Devocional

NÚMEROS 5

RESTITUIR EL AGRAVIO.

5 … el SEÑOR le dijo a Moisés: 6 … si alguien del pueblo sea hombre o mujer traiciona al SEÑOR al hacerle mal a otra persona, esta persona es culpable. 7 Deberá confesar su pecado, restituir completamente el daño hecho más un veinte por ciento adicional y darlo a la persona que perjudicó. 8 Pero si la persona perjudicada está muerta y no hay ningún pariente cercano a quien pagarle el daño, el pago le pertenece al SEÑOR y deberá dárselo al sacerdote. Además, el culpable llevará un carnero como sacrificio por el pecado y será purificado y hecho justo ante el SEÑOR. NTV.

Con frecuencia se puede escuchar en los medios de comunicación, reportajes sobre personas que han sido estafadas por algún miembro de su propia familia o por personas muy cercanas a ellos. Pero también hay reportajes donde las estafas son realizadas por una red de corrupción afectando a miles de personas, o a toda una nación. Muchas veces a pesar de que los estafadores han sido encontrados culpables, no son obligados a restituir el daño ocasionado a las personas. En la mayoría de los países, las víctimas siempre tienden a perder sus recursos.

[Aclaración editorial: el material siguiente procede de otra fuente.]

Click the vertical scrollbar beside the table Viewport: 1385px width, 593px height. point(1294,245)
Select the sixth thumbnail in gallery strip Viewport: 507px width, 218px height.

El pueblo hebreo, gracias a las bendiciones del eterno Creador, había crecido en gran manera. Este aumento en la población, sin duda causaba muchos problemas entre sus integrantes, ya que en un gran número de personas se dificulta tener el control absoluto de todo el pueblo. Los miembros de cada una de las familias debían tener sumo cuidado de sus pertenencias, para que no se mezclen con las pertenencias de las otras familias, o para que ningún otro se apodere de ellas, ya que, con las cercanías que se encontraban las carpas, era fácil que alguien tome por error las cosas que no les pertenece.

Em el pasado, el eterno Creador, dictó una ley en contra de las personas que estafen a su prójimo. Dijo Dios, que si cualquier persona de entre el pueblo hebreo, estafa a uno de sus hermanos, era culpable de pecar en contra de Él. Esa persona debía admitir su culpa y confesar sus pecados para ser justificado. Además de admitir su pecado, la persona tenía que restituir el agravio y añadirle una quinta parte del perjurio. De esa forma la persona podía estar en paz con su prójimo, pero para estar en paz con el Señor, el agraviante debía ofrecer una ofrenda de expiación por su pecado.

La ley implantada por el Creador, buscaba que el estafador pueda resarcir completamente su culpa por eso, si la persona ofendida hubiera muerto o no podía localizarse y si ningún pariente cercano podía ser localizado, entonces el estafador para resarcirse de su culpabilidad, la indemnización debía realizarlo al sacerdote. Y así ser justificado de su pecado ante su Creador. Para estar en paz con Dios, cuando se perjudique a otros, no basta simplemente pedir disculpas por el perjuicio. Se debe buscar la manera de resarcir las cosas y, si fuera posible, debe dejar al perjudicado aún mejor de lo que estaba antes del perjuicio.

Queridos hermanos, en el pasado, Dios incluyó la restitución como parte de su ley para Israel, un concepto único en esos días. Cuando alguien había sido asaltado, el culpable tenía que restituirle a la víctima lo que le había sido robado y pagar una multa adicional por los intereses. Hermanos, si en algún momento hemos perjudicado de alguna manera a nuestro prójimo, debemos confesar nuestra falta ante Dios, buscar el perdón de nuestro prójimo, para así encontrar el perdón de nuestro amado creador. Si hemos sido nosotros las víctimas de algún daño, debemos buscar restaurar la paz, en lugar de dar rienda suelta a una venganza en contra de nuestro victimario.